* **Set of tasks**
1: In the column on ecological urbanism in Latin America, what does the text give as evidence that the region's design and planning communities appreciate ecological urbanism? Answer in one to three sentences.
2: Translate this sentence from the column on ecological urbanism in Latin America into Spanish: "The translations of the book went out of print in less than two years."

[Deco Journal Column -
Ana Maria Duran Calisto]
Ecological Urbanism in Latin America Part 1.
 
1. Introduction – A New Convergence
 
Why has Latin America so eagerly embraced the paradigm of Ecological Urbanism, one which breaks away from the dualism that has marked dominant discourses of the natural and the cultural as separate and antithetical entities within design and planning? The proliferation of conceptual and executed projects, large and small, that seek to reconcile natural and urban processes into holistic urban ecologies indicates that cities in Latin America are intellectually, politically and economically committed to resurrecting natural environments whose expression on the “skin” of the city –to use a term of Manuel de Solá-Morales- has been suffocated by fast paced urbanization since the dawn of Modernism in the region, and particularly since the 1970s. Another indication of the appreciation held by Latin America´s design and planning communities for ecological urbanism is made evident by the success of the 2014 Portuguese and Spanish translations of the book “Ecological Urbanism,” a dictionary-thick collection of multi-disciplinary essays and projects curated, edited and originally published in English by Mohsen Mostafavi and Gareth Doherty in the year 2010. The translations of the book went out of print in less than two years. This detail should not be taken for granted (Mostafavi and Doherty 2010).
 
(Parques del Río Medellín, Colombia, 2018. The city of Medellín, famous for its decade-long plight against violence and its successful urban acupunctures, is now becoming world renown for the recreation of its river ecology.)
(Photograph courtesy of Jorge Pérez-Jaramillo)

* **Given material**

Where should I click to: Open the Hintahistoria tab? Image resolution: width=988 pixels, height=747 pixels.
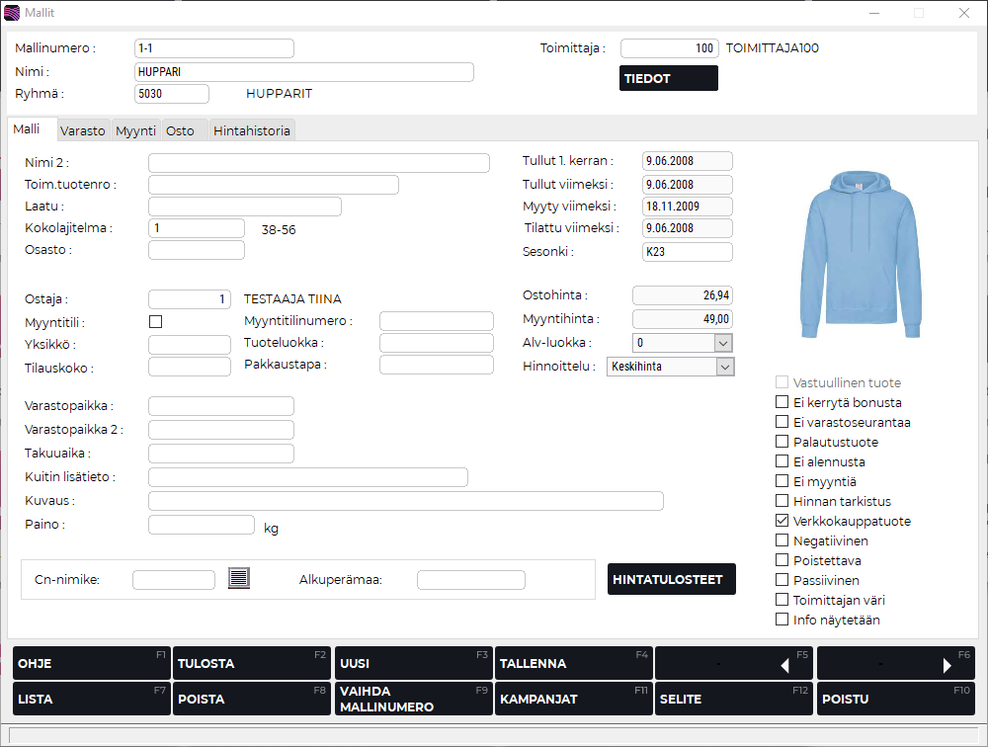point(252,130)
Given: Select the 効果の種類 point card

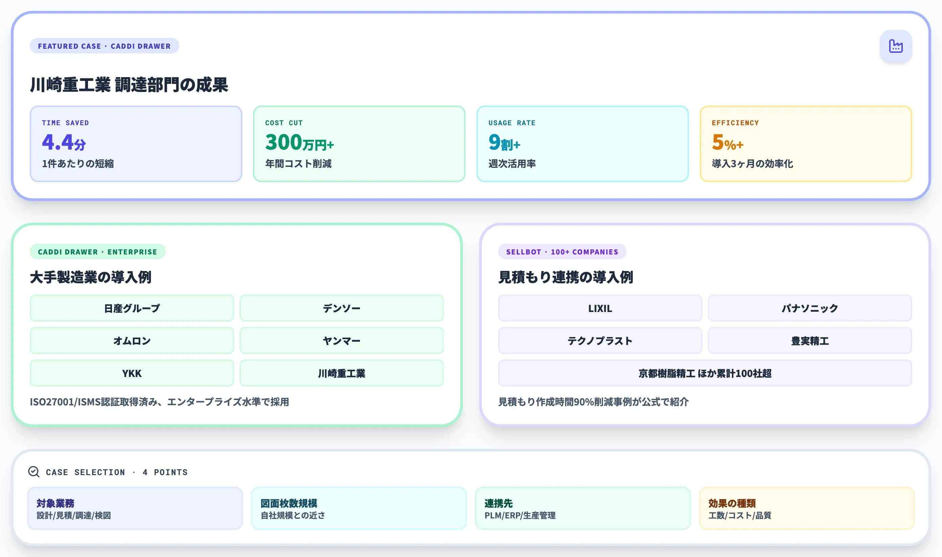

* **Task answers**
1: The text cites the success of the 2014 Portuguese and Spanish translations of "Ecological Urbanism," the essay and project collection that Mohsen Mostafavi and Gareth Doherty first published in English in 2010. Those translations went out of print in less than two years.

2: Las traducciones del libro se agotaron en menos de dos años.